At least four of GW’s 12 peer schools, including Wake Forest University, the University of Miami and Georgetown University, have implemented a policy of pausing merit salary increases in light of the COVID-19 pandemic.

Faculty senators at GW’s peer universities said denying salary increases to promoted faculty is “unfair” and suggested providing half of the salary increase now and delivering the rest later on.

Wayne Davis, the president of the faculty senate at Georgetown University, said denying salary increases to promoted faculty can cause their salary to become “really uncompetitive” compared to faculty of the same rank at other universities. He said faculty promotion raises typically range between $10,000 and $20,000, and missing a promotion salary increase would have a “cumulative” effect on their future raises.

“If you miss one, your career is really severely impacted,” Davis said.

He said Georgetown’s faculty senate and administrators made the decision together to stop annual merit increases and cut 403b retirement contributions – which allow employees to add to their retirement savings while decreasing current income tax – for all faculty and staff but said they didn’t think “two minutes” about stopping salary increases for promoted faculty.

Officials are pausing retirement contributions for employees starting in October, which experts said is common for universities to enact in a time when they need to cut costs.

“I can’t believe it makes any sense to give these people a permanent lost promotion increase,” Davis said. “They’re just going to risk losing this whole category of faculty, their whole career is going to be ruined basically.”

Chris Bonneau, the president of the university senate at the University of Pittsburgh, said promoted faculty at the school are still receiving salary increases. He said senators worked with officials to discuss how to make cuts to the university budget salary freezes for non-promoted faculty.

Bonneau said rejecting promoted faculty members’ salary increases is “short-sighted” because the financial savings are relatively small.

He said he is concerned that the clause of the resolution that calls for promoted faculty to receive salary increases before other faculty members receive them may “pit” professors against each other.

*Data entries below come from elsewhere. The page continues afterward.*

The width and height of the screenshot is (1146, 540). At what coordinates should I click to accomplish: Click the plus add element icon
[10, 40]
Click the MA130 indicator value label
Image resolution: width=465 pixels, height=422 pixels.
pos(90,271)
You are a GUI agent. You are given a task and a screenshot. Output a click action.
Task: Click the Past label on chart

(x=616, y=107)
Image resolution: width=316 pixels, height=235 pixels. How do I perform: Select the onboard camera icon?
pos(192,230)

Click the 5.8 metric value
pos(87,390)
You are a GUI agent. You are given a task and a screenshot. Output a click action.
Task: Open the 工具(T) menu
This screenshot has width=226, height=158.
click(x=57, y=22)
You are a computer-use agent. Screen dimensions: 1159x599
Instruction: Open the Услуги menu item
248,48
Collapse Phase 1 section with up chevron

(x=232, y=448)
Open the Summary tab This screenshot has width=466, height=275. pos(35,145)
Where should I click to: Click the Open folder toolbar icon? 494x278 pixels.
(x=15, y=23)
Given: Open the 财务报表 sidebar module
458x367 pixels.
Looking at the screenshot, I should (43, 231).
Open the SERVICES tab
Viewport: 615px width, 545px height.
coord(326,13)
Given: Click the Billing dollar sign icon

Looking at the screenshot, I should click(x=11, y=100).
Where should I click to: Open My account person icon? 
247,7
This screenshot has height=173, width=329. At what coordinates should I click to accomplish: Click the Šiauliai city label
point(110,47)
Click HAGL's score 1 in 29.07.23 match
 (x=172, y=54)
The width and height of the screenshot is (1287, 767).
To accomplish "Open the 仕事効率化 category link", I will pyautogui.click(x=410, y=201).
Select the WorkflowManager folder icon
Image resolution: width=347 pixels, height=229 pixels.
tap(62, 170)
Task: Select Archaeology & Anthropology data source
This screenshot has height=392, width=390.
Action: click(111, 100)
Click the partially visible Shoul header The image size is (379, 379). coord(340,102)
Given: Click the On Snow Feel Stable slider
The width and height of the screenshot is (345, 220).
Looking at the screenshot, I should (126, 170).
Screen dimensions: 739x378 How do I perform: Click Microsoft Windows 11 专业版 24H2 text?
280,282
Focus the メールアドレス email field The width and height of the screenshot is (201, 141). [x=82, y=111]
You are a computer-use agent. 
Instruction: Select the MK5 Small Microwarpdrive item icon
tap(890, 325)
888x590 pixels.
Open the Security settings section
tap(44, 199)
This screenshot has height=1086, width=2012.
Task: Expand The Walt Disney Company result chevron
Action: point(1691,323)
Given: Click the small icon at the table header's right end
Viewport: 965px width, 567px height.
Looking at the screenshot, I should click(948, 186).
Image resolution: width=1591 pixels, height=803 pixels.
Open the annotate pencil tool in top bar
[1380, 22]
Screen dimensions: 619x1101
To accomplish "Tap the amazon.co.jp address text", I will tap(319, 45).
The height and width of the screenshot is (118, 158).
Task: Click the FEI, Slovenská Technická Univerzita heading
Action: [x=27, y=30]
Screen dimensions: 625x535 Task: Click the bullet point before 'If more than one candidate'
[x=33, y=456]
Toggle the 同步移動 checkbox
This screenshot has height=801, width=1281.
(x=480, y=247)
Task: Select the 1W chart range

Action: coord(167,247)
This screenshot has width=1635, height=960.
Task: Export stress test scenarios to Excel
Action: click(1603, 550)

Bonneau said Pittsburgh’s senate usually resolves issues with administrators before creating a resolution and when an issue becomes public, it changes the “dimension of the discussion.”

“We disagree with the administration plenty,” he said. “Usually it’s done behind closed doors so by the time something comes up, we’re all on board.”

Bonneau said the fact that this issue was discussed in the open is a “failure of self-governance.”

Kevin McFarland, the co-chair of the faculty senate at the University of Rochester, said he serves on a faculty salary reduction advisory committee, which decides how to address the university’s financial shortfalls. He said senators and officials decided “very early on” to stop all raises except in the case of promotions.

“As a faculty member, you typically don’t get very many promotions in your track,” McFarland said.

McFarland said members of the faculty senate were consulted in the decision to stop all other raises and were able to come to an agreement with administrators without the need to create a resolution.

“A well-run shared governance system helps you get to consensus,” McFarland said.

Dave Haaga, a faculty senator representing the College of Arts and Sciences at American University, said officials at American froze salary increases for all faculty, regardless of recent promotions, and said furloughs and salary cuts will likely come in the near future.

GW officials implemented a salary freeze for all employees in April and announced that some senior administrators would take a voluntary pay cut.

“The key in my mind would be just making sure that faculty have input into these decisions about tradeoffs,” Haaga said.